Europe’s unraveling is also a problem for Americans. A fracturing of the euro could drag down the global economy. A breakdown of NATO would mean the United States would have to bear an even bigger security burden. More than a year into their debt crisis, major European leaders are still unable to make the necessary tough decisions. The constructive way out would be to restructure excessive debt, recapitalize affected banks and relax austerity enough to let debtor countries — Greece, Ireland and Portugal are most at risk — grow their way back to solvency. No one country could afford to finance such a solution, but Europe as a whole could.

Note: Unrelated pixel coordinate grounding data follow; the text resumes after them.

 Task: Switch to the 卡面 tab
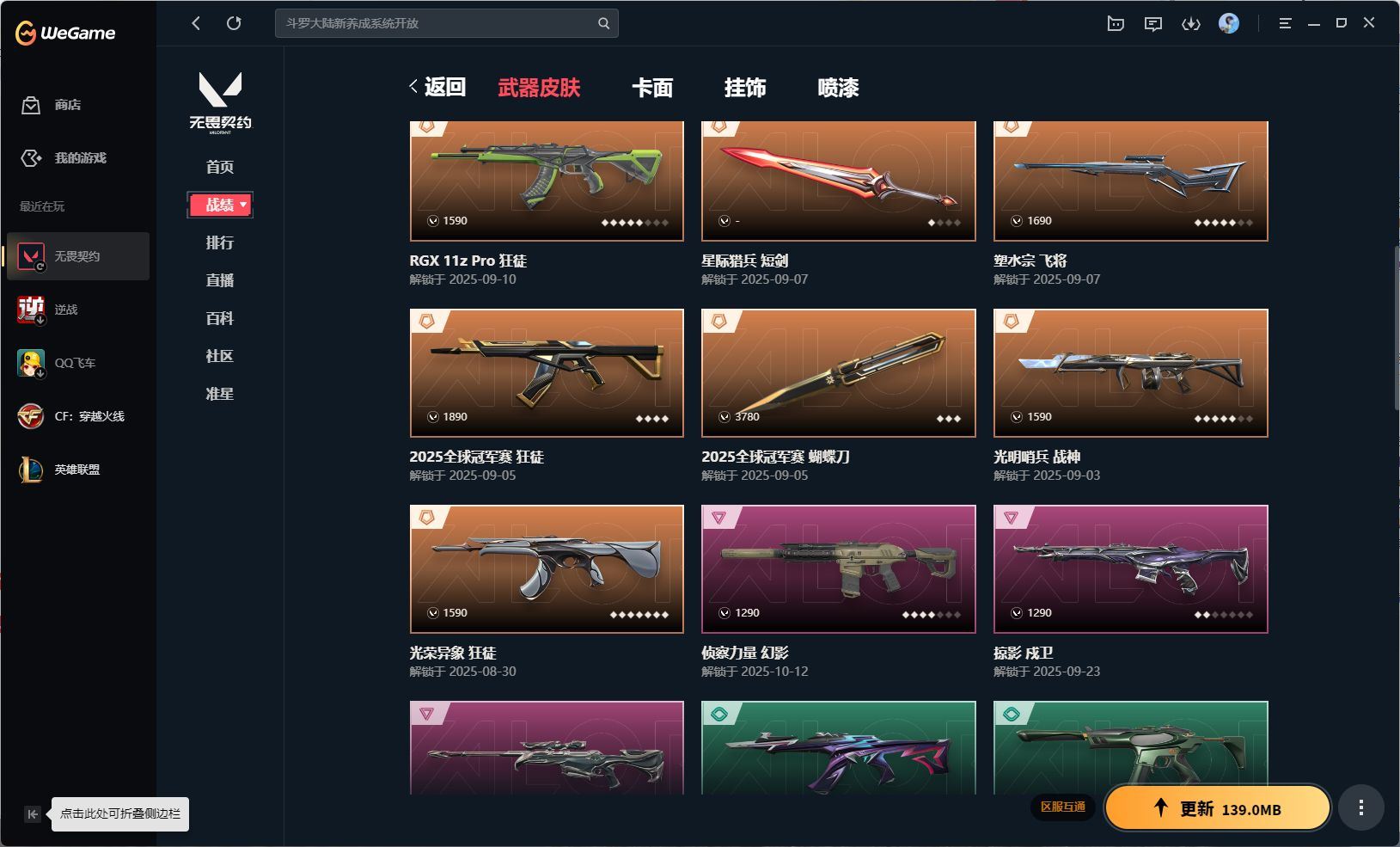(x=652, y=88)
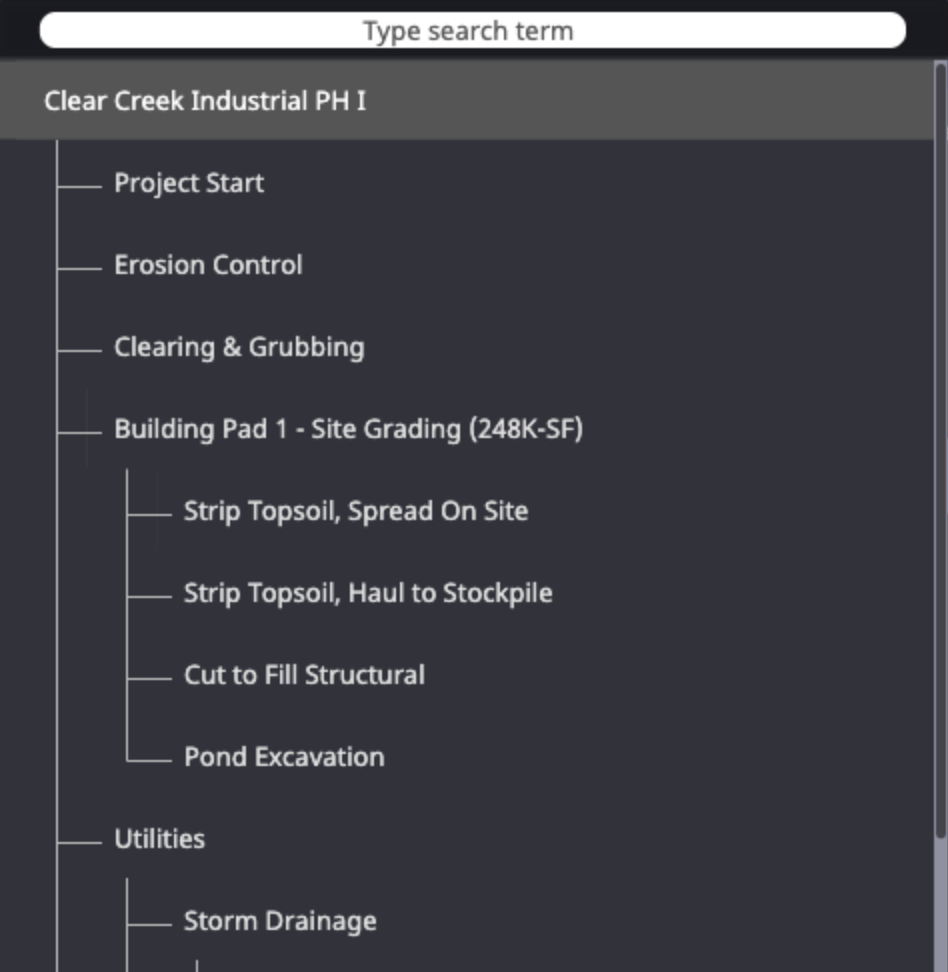Select Building Pad 1 - Site Grading node

tap(348, 429)
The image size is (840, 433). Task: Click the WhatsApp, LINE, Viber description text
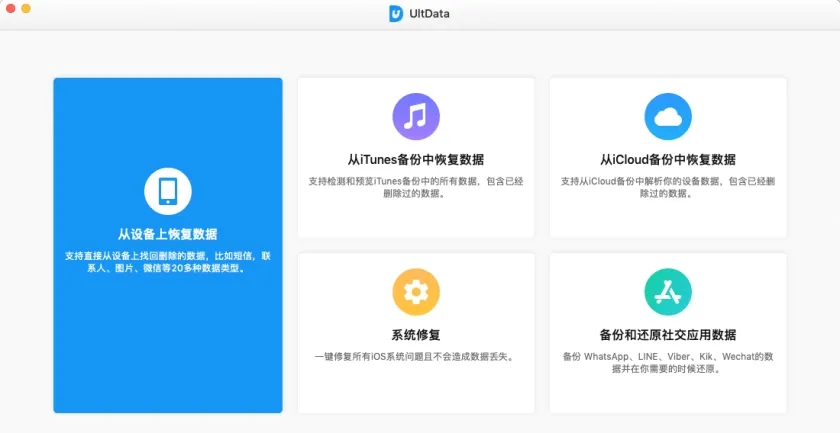tap(668, 362)
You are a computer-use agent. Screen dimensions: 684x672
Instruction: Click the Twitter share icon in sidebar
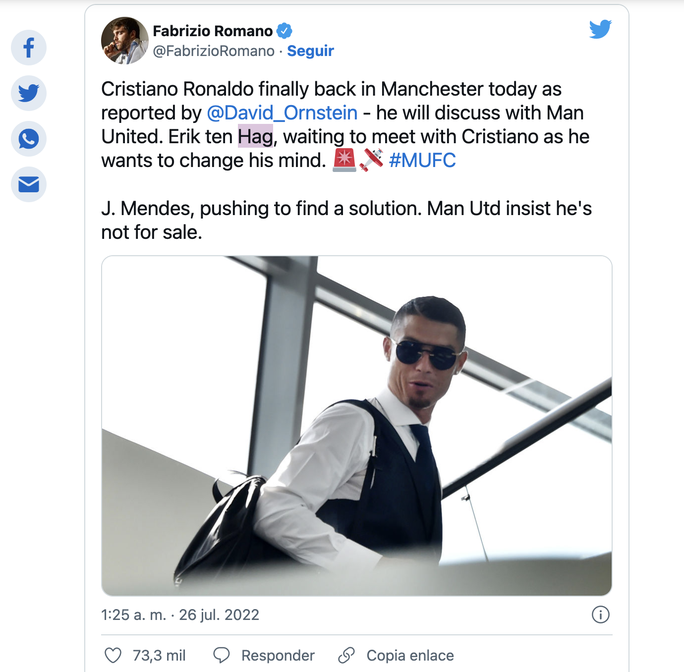click(x=28, y=93)
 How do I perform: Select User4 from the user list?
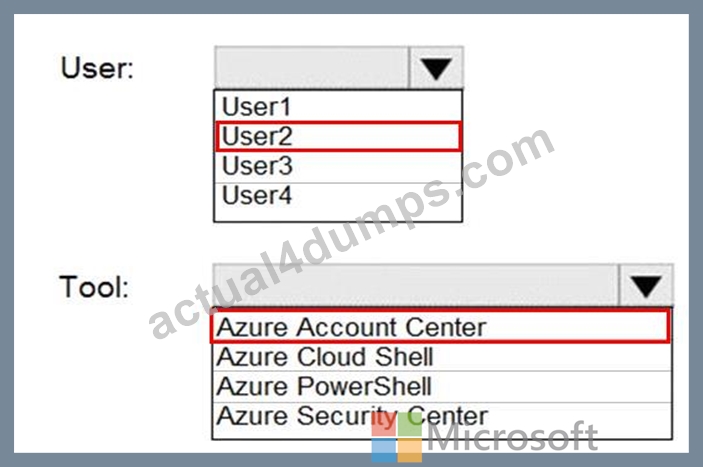pyautogui.click(x=338, y=195)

In a welcome concession to reality, France’s president, Nicolas Sarkozy, announced that French banks are now prepared to “voluntarily” extend the maturity of some Greek debt. That could help, but only if all of Europe follows France’s lead — Germany’s banks have yet to sign on — and then eases its pressure on Athens for still more austerity. Selling this to European voters will require politicians to tell the truth. The alternative is to let the euro-zone break apart and trade suffer across the Continent. Read full article in New York Times...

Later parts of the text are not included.